Pull out from the material below all lines with "height".
%%
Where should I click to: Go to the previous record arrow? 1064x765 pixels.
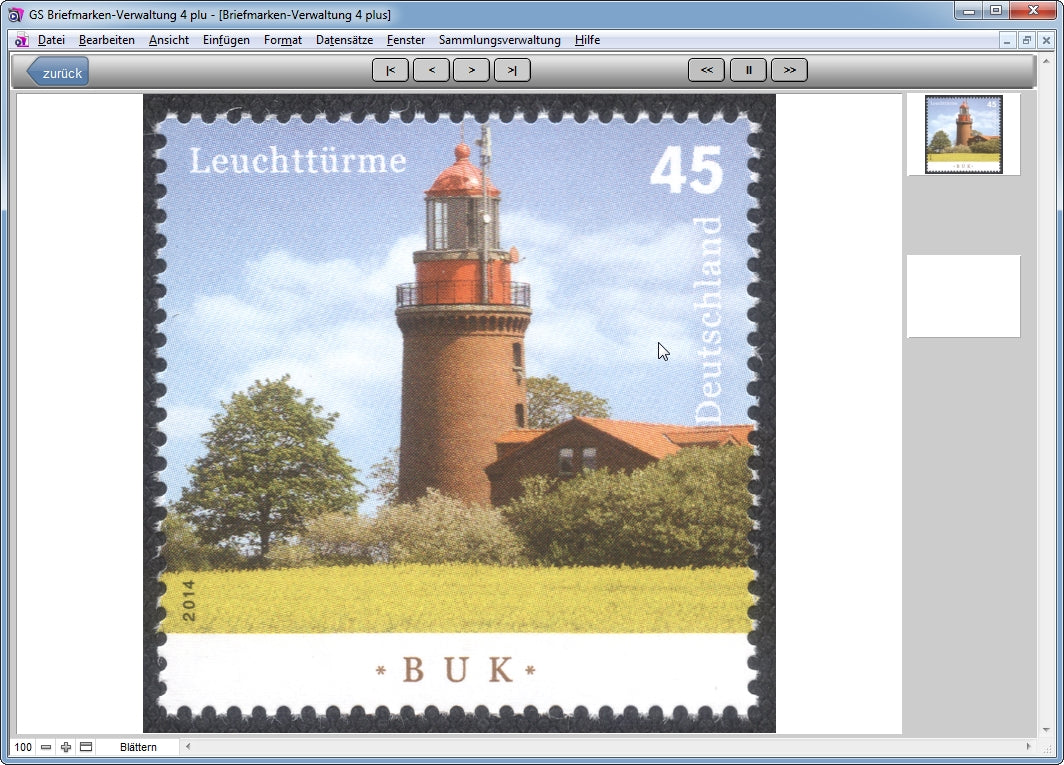(x=431, y=70)
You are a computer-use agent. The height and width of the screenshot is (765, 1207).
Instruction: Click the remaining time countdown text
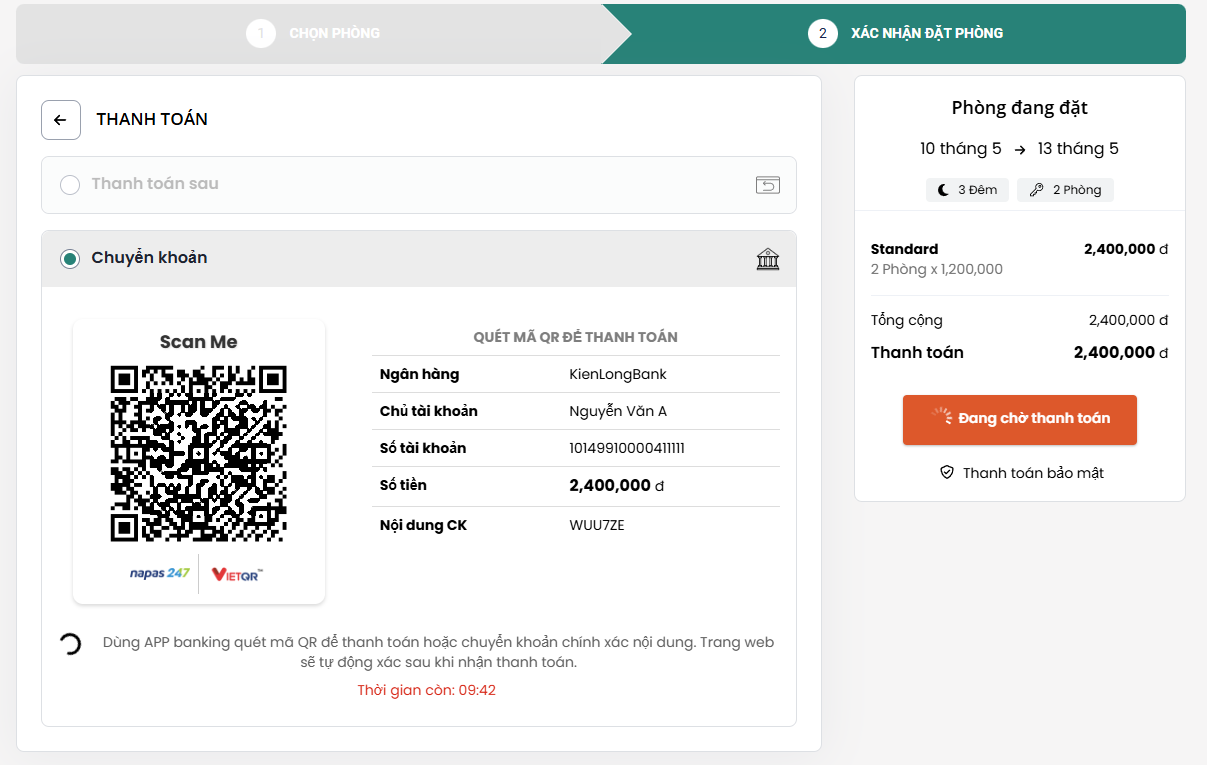coord(427,690)
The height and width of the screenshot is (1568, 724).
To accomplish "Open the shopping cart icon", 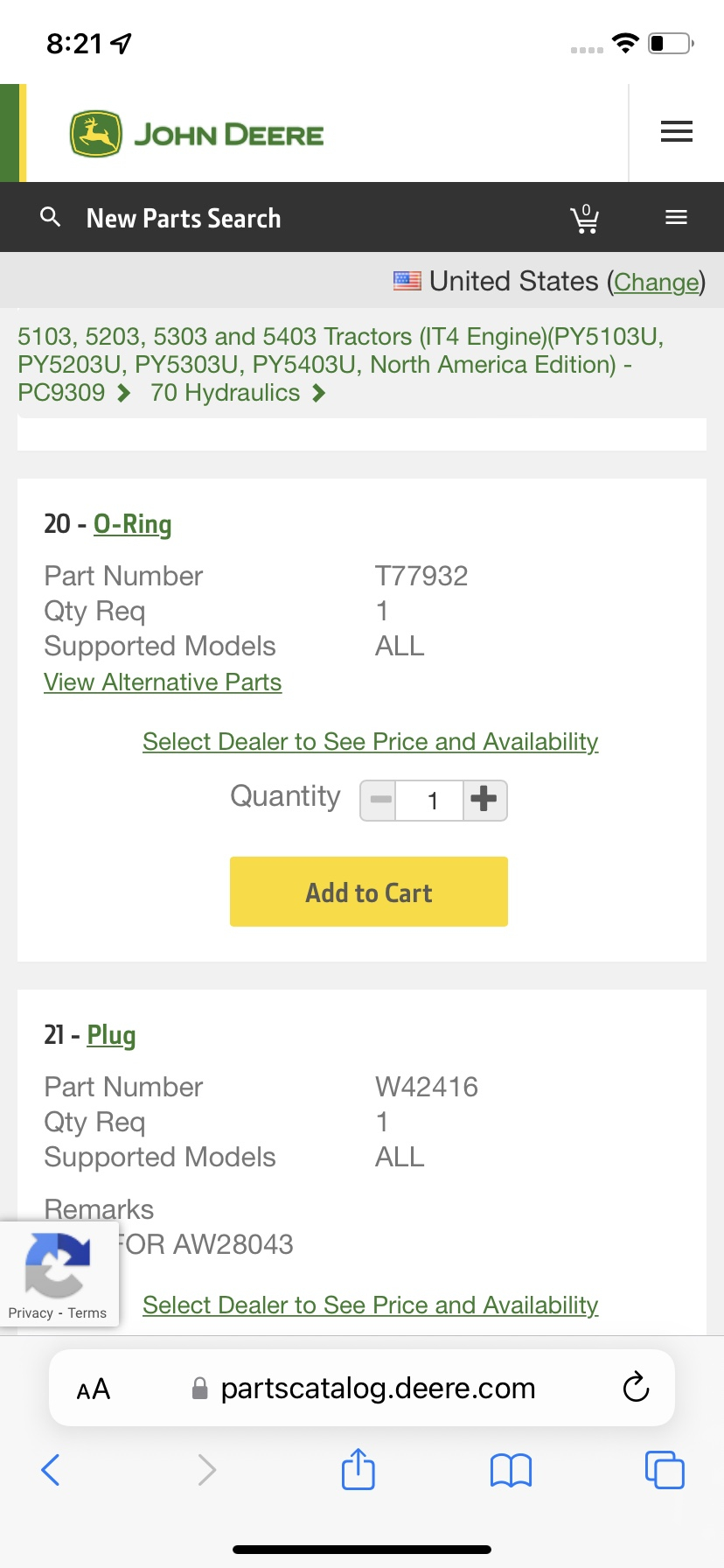I will 584,219.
%%
**TASK RESULT**
You are a computer-use agent. The height and width of the screenshot is (765, 1207).
The height and width of the screenshot is (1568, 724).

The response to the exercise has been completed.